WASHINGTON — A House panel today sharply criticized a number of federal agencies over their regulatory and bureaucratic delays in the approval process for the use of ultrawide band (UWB) spectrum technology. UWB transmits data at a high speed — nearly 10 times faster than 802.11b — across a wide radio spectrum at very low power and is considered a promising technology for the both the private and government sectors.
In February, the Federal Communications Commission (FCC) approved amendments to its Part 15 rules to permit UWB devices to operate on an unlicensed basis under limited conditions. The technology operates in the same spectrum as many other commercial and government systems operate, space both the military and aviation agencies have been reluctant to part with or share. The limitations include calling for further testing for UWB device transmissions interfering with other devices operating in the spectrum.

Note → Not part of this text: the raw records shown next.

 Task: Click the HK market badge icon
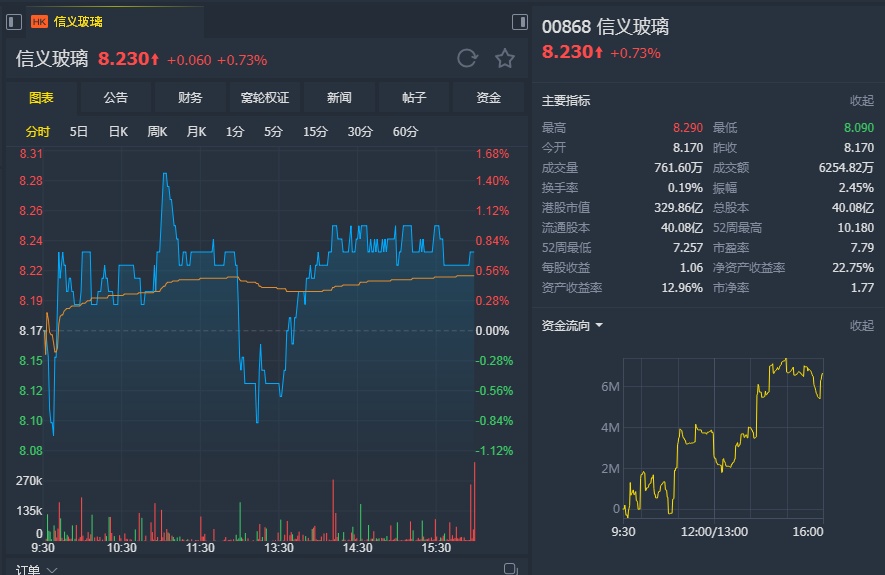coord(40,22)
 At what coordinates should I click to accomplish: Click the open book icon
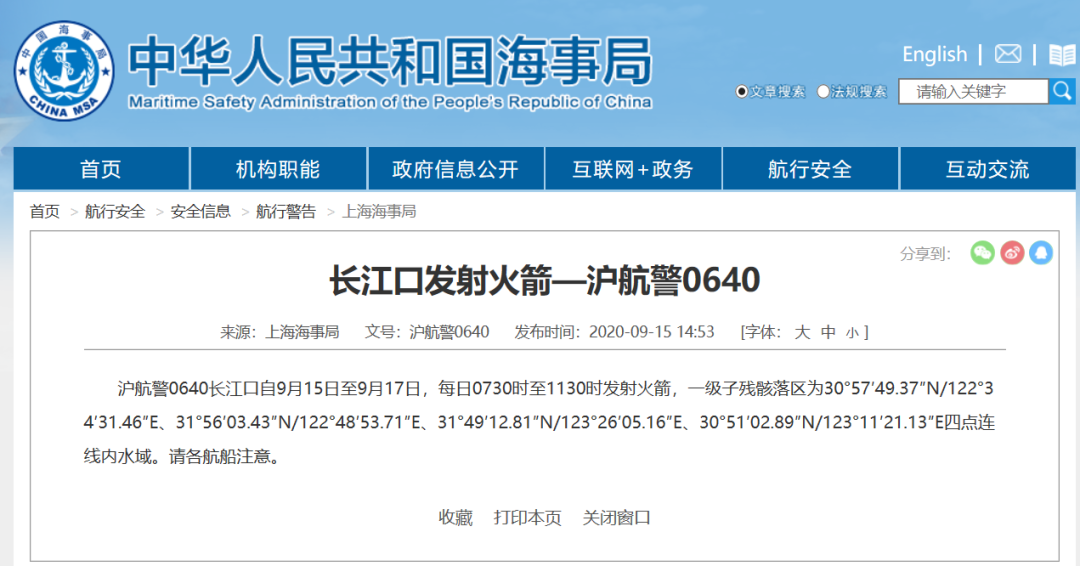[1062, 54]
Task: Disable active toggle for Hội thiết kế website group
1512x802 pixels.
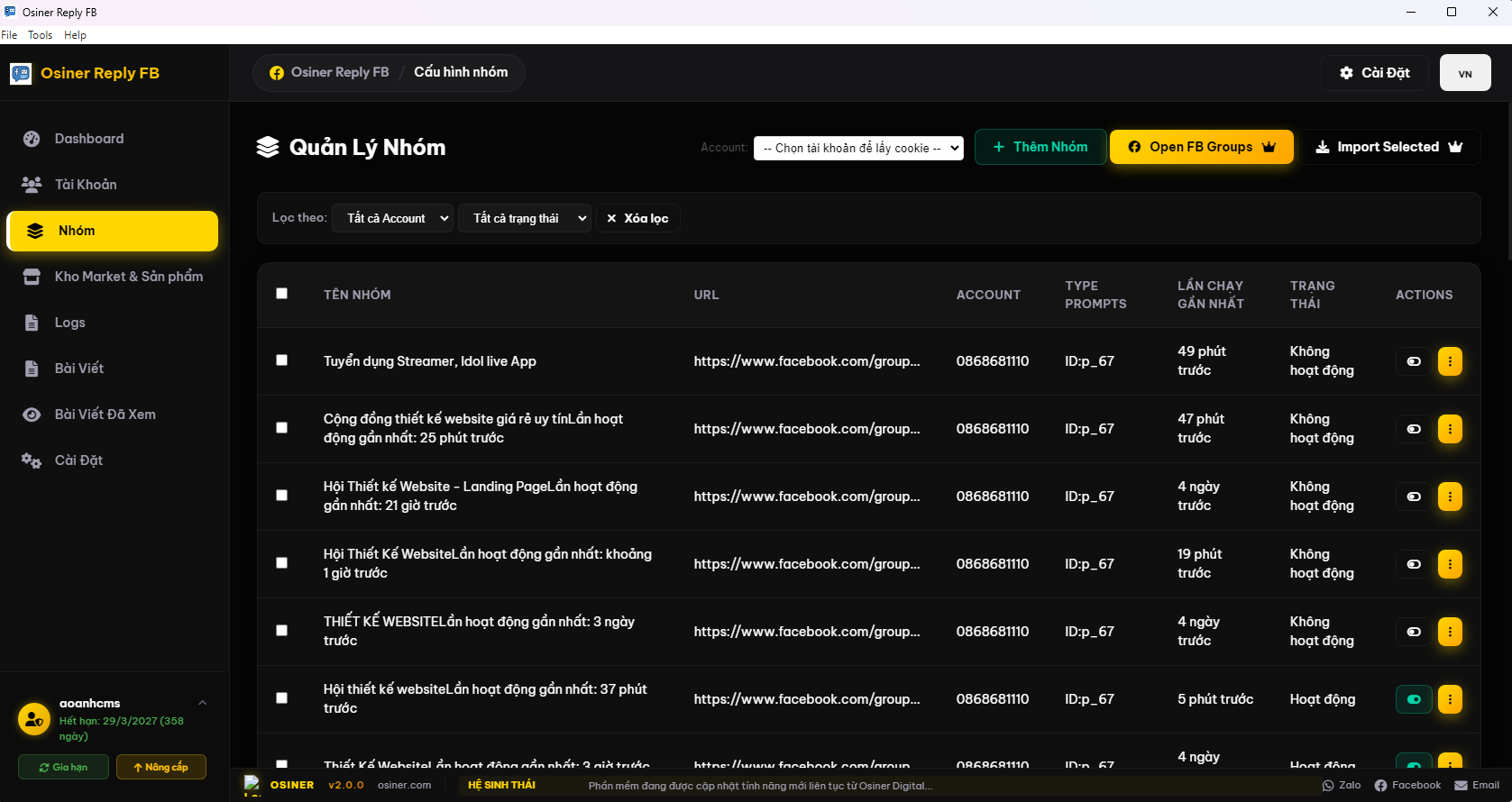Action: (x=1414, y=699)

UWB has applications involving imaging systems, vehicular radar systems and communications and measurement systems, has spent more than a decade winding its way through the regulatory process, a point not lost Wednesday on several members of the House Energy and Commerce Subcommittee on Telecommunications and the Internet.
“The FCC’s recent ultra-wideband decision can be called a major step. It can also be called a baby step. The rulemaking was a hotly contested and contentious proceeding. One could argue that it accurately reflected the give-and-take that we should expect with any new technology that defies the rigid confines in which we have previously categorized energy emissions,” Rep. Billy Tauzin (R. La.) said. “But that’s now how I see it. I watched this proceeding with more than a small degree of horror. I watched certain government bureaucrats and certain industries try their absolute best to stifle this new technology.”

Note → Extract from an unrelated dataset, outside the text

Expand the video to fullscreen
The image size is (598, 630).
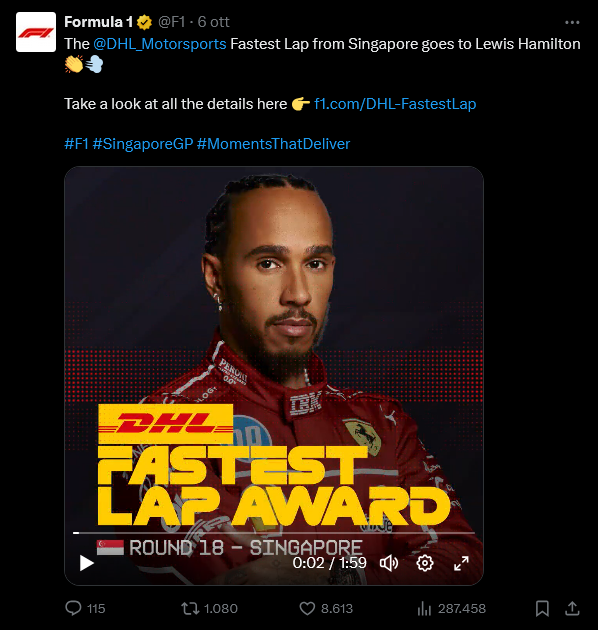461,563
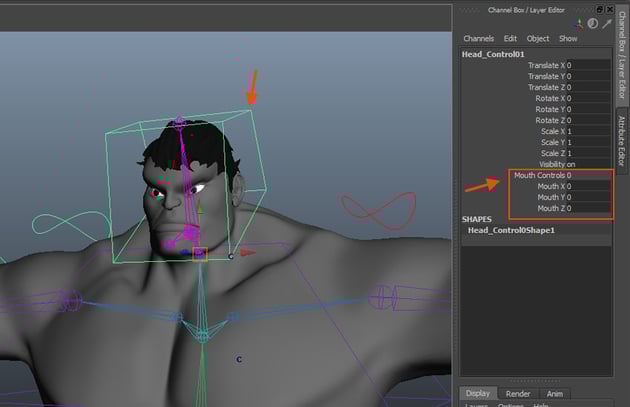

Tauzin lectured witnesses from the FCC, National Telecommunications and Information Administration (NTIA), which manages the government’s spectrum allocation, and the Departments of Commerce, Transportation and Defense that, “The last time the FCC looked at Part 15 rules was in 1989 and the FCC then had the guts to stand up to the NTIA.”
Tauzin pointed out the 1989 ruling by the FCC opened the door for widespread use of cell phones and other wireless devices including PDAs and laptops. At the time, the NTIA, the military and other agencies contended the use of these devices could interfere with applications already running in the spectrum, fears that the FCC ignored and were ultimately proved to be unfounded.

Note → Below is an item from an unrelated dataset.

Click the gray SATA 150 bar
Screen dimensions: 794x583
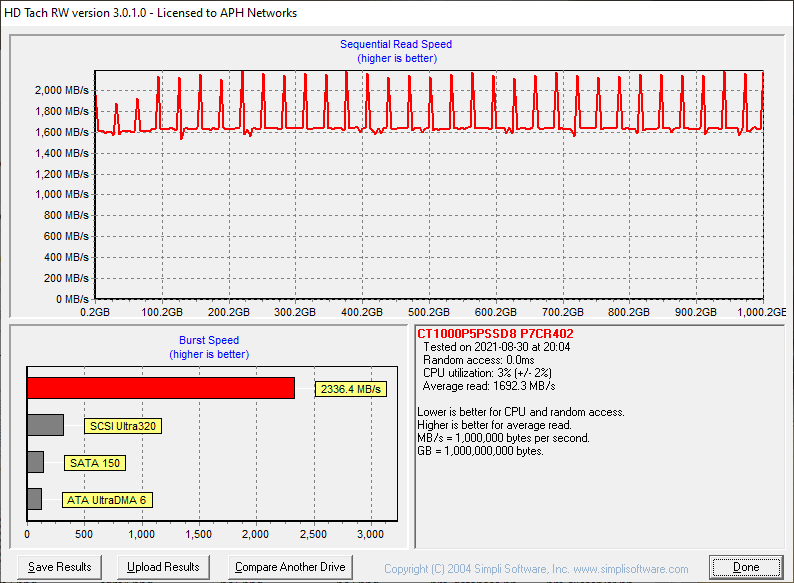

In its February ruling, however, the FCC accepted the NTIA’s recommendations for the limited use of UWB, partly based on interference concerns.
“In 1989, the FCC told the NTIA to prove it and not deal in imagined problems,” Tauzin said. “Sound spectrum management involves a balancing of governmental and non-governmental interests. While balancing these interests always involves policy issues, good spectrum management requires that sound policy be supported by sound engineering. I don’t think that necessarily happened this time.”
Tauzin then specifically asked Julius P. Knapp, deputy chief, Office of Engineering and Technology at the FCC, and Michael Gallagher, deputy assistant secretary of the NTIA if “there is any evidence of interference” from UWB devices. Both replied no, but contended there are not currently enough UWB devices operating to empirically prove the point.
“I would note that the FCC indicates through its UWB Order that, based on NTIA recommendations, it was ‘proceeding cautiously’ and that it was concerned that the standards it was adopting ‘may be overprotective and could unnecessarily constrain the development of UWB technology,'” said Rep. Fred Upton (R.-Mich.), chairman of the subcommittee.
The FCC said in February it would review the UWB standards in 6-12 months and issue a further rule making to explore more flexible technical standards and to address additional types of UWB operations and technologies.
“You (the FCC) said you could do something in the next 6-12 months. If have to amend, fine, but the FCC is supposed to be the balance to the NTIA. Let’s do some real show-and-tell in the next months,” Tauzin said.